６．前駆体部分が、異なったＢＭＰ−２に由来する、請求項５のＤＮＡ構築物。
７．成熟ＢＭＰ−２が成熟ＢＭＰ−２Ｂであり、前駆体部分がＢＭＰ−２Ａに由来する、請求項６のＤＮＡ構築物。
８．ＢＭＰ−２Ａ及ひＢＭＰ−２ＢがヒトＢＭＰである請求項７のＤＮＡ構築物。
９．請求項１のＤＮＡ構築物を含む発現ベクター。
１０．請求項５のＤＮＡ構築物を含む発現ベクター。
１１．請求項７のＤＮＡ構築物を含む発現ベクター。
１２．ｐＲＫ５．ｂｍｐ２／４−１．１である請求項１１の発現ベクター。
１３．請求項９の発現ベクターにより形質転換された哺乳動物宿主。
１４．請求項１０の発現ベクターにより形質転換された哺乳動物宿主。
１５．請求項１１の発現ベクターにより形質転換された哺乳動物宿主。
１６．請求項１２の発現ベクターにより形質転換された哺乳動物宿主。
１７．ＡＴＣＣ番号６８３３０として寄託された請求項１２の発現ベクターにより形質転換された大腸菌宿主。

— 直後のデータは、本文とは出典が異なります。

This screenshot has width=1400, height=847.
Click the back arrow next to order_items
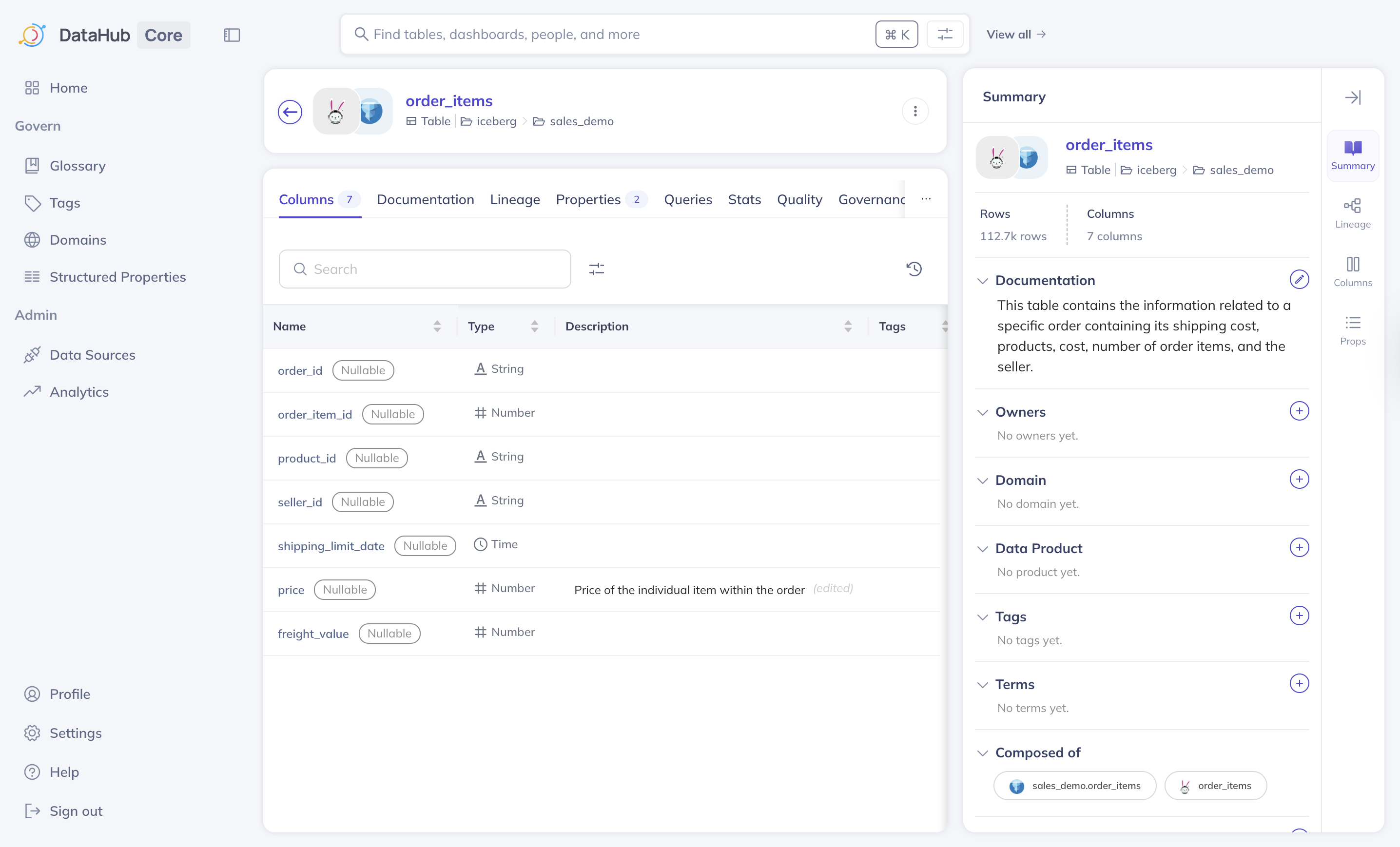click(290, 112)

１８．２９３またはチャイニーズハムスター卵巣セルラインである請求項１３の宿主。
１９．哺乳動物細胞においてＢＭＰ−２をコードしているＤＮＡを発現する方法において、請求項１３の宿主を宿主として使用することからなる改善。
２０．哺乳動物細胞においてＢＭＰ−２をコードしているＤＮＡを発現する方法において、請求項１４の宿主を宿主として使用することからなる改善。

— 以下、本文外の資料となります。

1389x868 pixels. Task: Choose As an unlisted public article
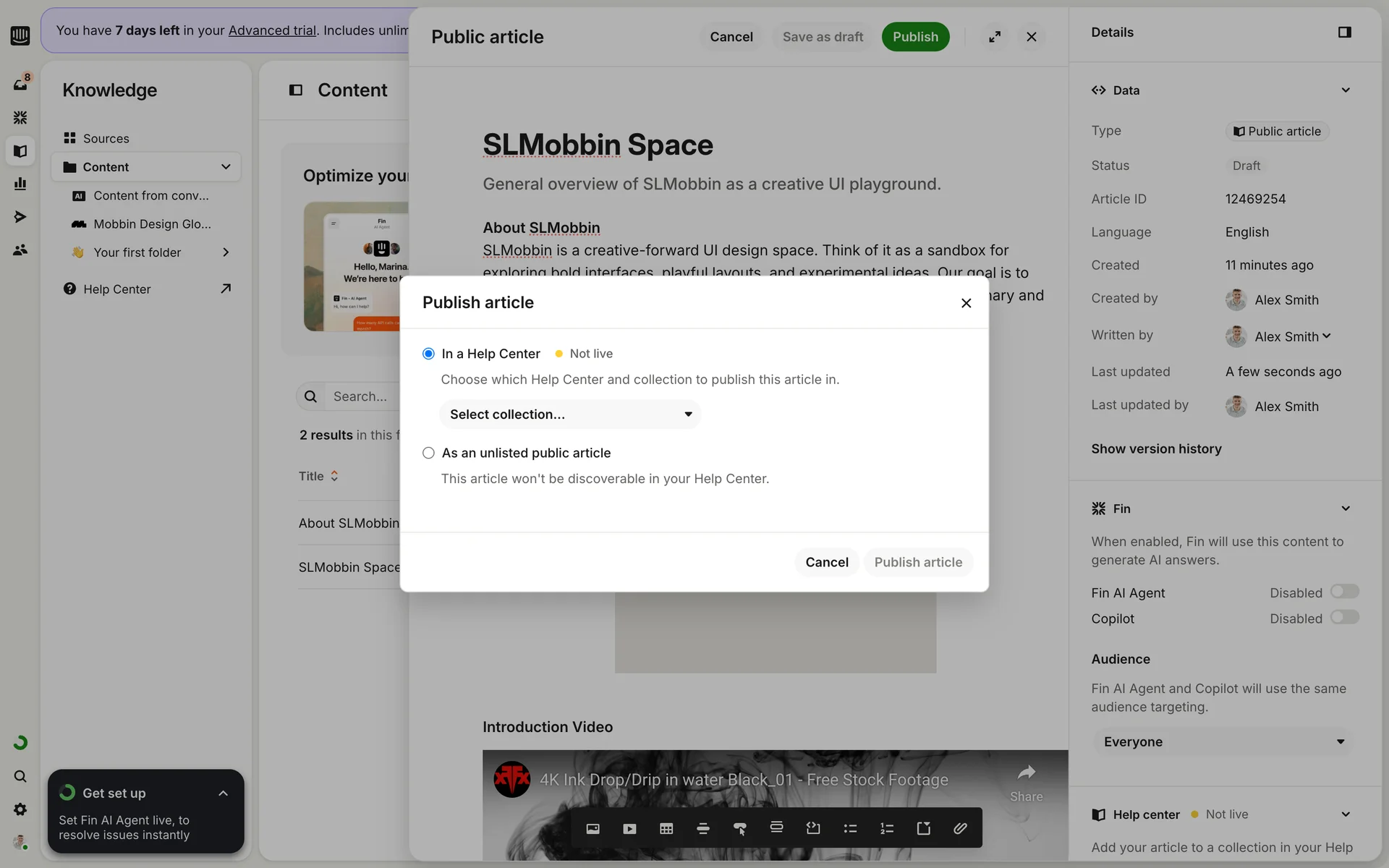[428, 453]
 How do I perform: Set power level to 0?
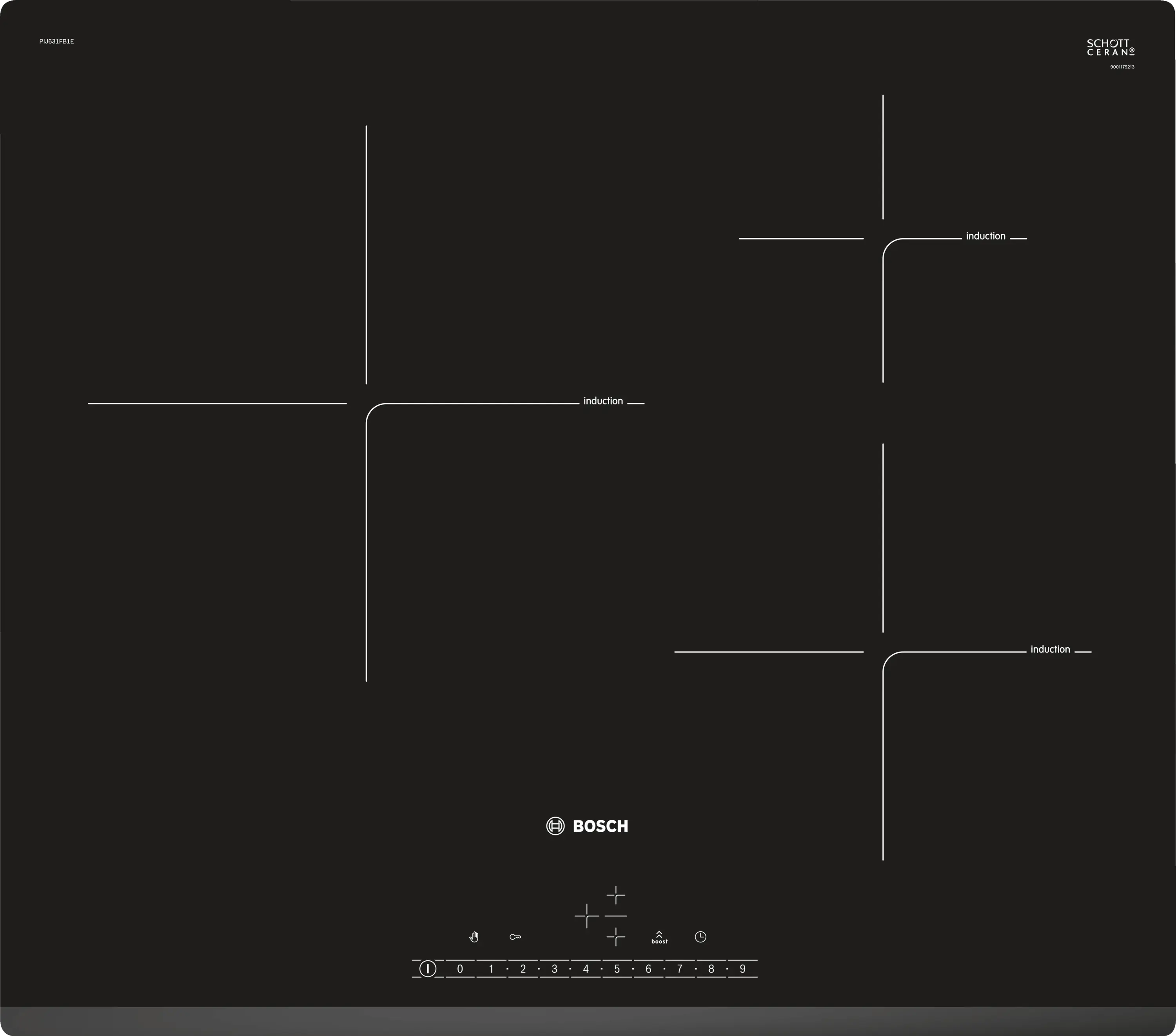(460, 969)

２１．哺乳動物細胞においてＢＭＰ−２をコードしているＤＮＡを発現する方法において、請求項１５の宿主を宿主として使用することからなる改善。
２２．哺乳動物細胞においてＢＭＰ−２ＢをコードしているＤＮＡを発現する方法において、請求項１６の宿主を宿主として使用することからなる改善。